* **Compito 1**
Rispondi in base al testo sull'Arco d'Augusto:
(a) A quale anno risale il progetto di isolamento dell'Arco d'Augusto?
(b) Quale evento contribuì alla realizzazione solo parziale del progetto?
(c) Come ambiva ad accreditarsi Rimini negli anni ’30?
* **Compito 2**
Per favore, prosegui il testo sull'Arco d'Augusto a partire dalla sua ultima frase.

* **Testo di lettura**
__________________________________________________

Il progetto di isolamento dell'Arco d’Augusto con risanamento delle zone adiacenti e la sistemazione della viabilità, risalente al 1937, verrà solo parzialmente realizzato, anche a causa dello scoppio della seconda guerra mondiale. Ma la visione d'insieme e le soluzioni ipotizzate avevano i connotati della lungimiranza. Questo modo di pensare in grande e pianificare con un occhio al futuro è ormai un lontano ricordo.
La città di Rimini degli anni ’30 fu interessata da grandi progetti e trasformazioni, che però in parte non giunsero al termine per diversi motivi. Il paesone di provincia ambiva alla modernizzazione, ad una migliore qualità della vita e ad accreditarsi sempre più come località turistico-balneare di pregio e di rilevanza internazionale.

__________________________________________________

* **Dati seguenti**
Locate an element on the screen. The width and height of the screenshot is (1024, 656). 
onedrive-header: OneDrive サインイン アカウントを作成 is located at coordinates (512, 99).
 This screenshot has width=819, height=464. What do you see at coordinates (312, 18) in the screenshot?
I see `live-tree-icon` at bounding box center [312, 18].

__________________________________________________

* **Spazio risposta 1**
(a) Al 1937.
(b) Lo scoppio della seconda guerra mondiale.
(c) Come località turistico-balneare di pregio e di rilevanza internazionale.

* **Spazio risposta 2**
Dopo avere narrato i lavori che si svolsero per il miglioramento della situazione sanitaria e viaria del Borgo S. Giuliano (qui) e (qui), cercheremo di affrontare ciò che avvenne nell’intorno dell’Arco d’Augusto. Lo faremo in modo riassuntivo perché la storia si svolge nell’arco di vari anni, ed è ricca di documentazione, prendendo in considerazione la relazione generale del progetto, redatta dall’Ufficio Tecnico comunale, dal titolo: “Progetto di isolamento dell’Arco d’Augusto con risanamento delle zone adiacenti e del quartiere Bufalini e sistemazione della viabilità nella parte orientale del vecchio nucleo urbano”.
L’elaborato tecnico datato 14 gennaio 1937 a firma dell’Ingegnere capo Virgilio Stramigioli, era suddiviso in capitoli a seconda del loro peculiare contenuto.
Il primo capitolo, “natura e scopo dell’opera”, si apriva con la retorica del tempo inneggiando all’Impero Romano ed al nuovo che lo voleva erede, ricordando l’episodio in cui in precedenza il Duce, in visita a Rimini, diede il “primo colpo di piccone alle casupole che nel corso dei tempi sono venute addossandosi al monumento, sino quasi a soffocarne la mole maestosa”, e la contestuale cospicua elargizione di Lire 500.000 per il finanziamento del primo lotto dei lavori.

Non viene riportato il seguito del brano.